しばらく更新ができなかったのですが、引き続き、「甘えの構造」(土居 健郎著)についての覚え書き(5)です。そして今回でひとまずはこのシリーズを終えようと思います。

前回は「甘えと自由」「くやしさ」に見られる日本的な特徴について書きました。今回は「個人と集団」についてメモしていき、ある程度の総括をしてみたいと思います。

 

個人と集団

土井先生は、本書での主題の一つとして「個人と集団の問題」を挙げています。日本人を欧米人と比較して捉えなおしてみると、個人としての弱さ/集団としての強さ、あるいは個人の自由が確立されていないという特徴がみられ、それらを「甘え」というキーワードでうまく説明されていると思います。

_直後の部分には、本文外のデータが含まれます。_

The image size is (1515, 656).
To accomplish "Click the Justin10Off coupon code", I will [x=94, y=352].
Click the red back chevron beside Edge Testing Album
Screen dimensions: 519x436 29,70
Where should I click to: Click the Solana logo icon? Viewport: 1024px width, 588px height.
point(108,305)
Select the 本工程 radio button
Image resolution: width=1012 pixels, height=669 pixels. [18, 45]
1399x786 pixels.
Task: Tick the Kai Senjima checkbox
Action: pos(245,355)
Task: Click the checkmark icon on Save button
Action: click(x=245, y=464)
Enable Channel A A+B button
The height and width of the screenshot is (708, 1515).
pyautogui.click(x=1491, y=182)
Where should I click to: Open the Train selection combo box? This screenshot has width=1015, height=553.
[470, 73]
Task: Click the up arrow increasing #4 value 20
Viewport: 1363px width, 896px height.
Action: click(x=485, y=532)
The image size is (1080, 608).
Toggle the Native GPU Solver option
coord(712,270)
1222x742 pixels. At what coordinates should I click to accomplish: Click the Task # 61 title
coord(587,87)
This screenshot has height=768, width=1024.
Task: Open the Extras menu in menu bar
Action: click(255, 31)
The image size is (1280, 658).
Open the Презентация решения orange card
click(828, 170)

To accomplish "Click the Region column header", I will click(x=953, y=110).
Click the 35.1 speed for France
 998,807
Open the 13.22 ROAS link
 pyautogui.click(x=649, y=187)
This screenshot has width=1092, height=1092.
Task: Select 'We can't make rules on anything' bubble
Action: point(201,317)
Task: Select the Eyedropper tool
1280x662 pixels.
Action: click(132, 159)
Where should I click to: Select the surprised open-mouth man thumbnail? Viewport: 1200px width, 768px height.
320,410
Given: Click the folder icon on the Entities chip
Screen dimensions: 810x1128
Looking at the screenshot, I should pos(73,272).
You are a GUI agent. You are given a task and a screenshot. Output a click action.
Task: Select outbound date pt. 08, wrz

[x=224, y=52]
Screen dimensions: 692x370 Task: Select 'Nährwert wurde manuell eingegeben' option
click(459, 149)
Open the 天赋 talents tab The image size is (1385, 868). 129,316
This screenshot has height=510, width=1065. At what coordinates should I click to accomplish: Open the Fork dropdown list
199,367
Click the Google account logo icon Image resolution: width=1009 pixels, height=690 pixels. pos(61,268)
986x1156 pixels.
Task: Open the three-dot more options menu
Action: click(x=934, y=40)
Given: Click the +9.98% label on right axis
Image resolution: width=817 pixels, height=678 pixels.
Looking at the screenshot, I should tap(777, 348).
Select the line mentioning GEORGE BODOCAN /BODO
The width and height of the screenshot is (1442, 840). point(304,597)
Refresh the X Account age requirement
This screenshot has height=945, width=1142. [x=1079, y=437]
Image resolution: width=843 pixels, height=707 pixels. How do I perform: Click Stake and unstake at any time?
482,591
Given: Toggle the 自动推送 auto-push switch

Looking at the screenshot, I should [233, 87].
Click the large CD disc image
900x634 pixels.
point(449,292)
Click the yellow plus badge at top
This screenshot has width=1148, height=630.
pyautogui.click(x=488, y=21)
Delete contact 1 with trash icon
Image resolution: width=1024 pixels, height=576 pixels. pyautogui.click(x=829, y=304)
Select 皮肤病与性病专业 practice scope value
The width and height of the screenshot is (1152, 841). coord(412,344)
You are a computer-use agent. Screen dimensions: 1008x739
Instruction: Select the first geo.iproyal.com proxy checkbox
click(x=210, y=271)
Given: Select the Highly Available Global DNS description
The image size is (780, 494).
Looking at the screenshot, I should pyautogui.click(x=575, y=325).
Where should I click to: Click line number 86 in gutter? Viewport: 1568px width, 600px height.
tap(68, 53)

そうした日本人の特徴をまとめてみると《日本人は集団と一体になることによって個人としては持ち得ない力を発揮することができるのである》と結論づけています。しかし一方でこの傾向は「だから日本人は駄目なのだ、未熟なのだ」という批判の根拠にもなりやすいのではないかと思います。

空気に負けてしまう、自己主張ができない、人権について無頓着であるetc...いろいろとネガティブに言うことはできるでしょう。とはいえ、人間が集団生活を抜きに全くの個人で生きることはかないません。欧米人だって集団の中に生きているわけでから、まったく甘えがないということはないでしょう。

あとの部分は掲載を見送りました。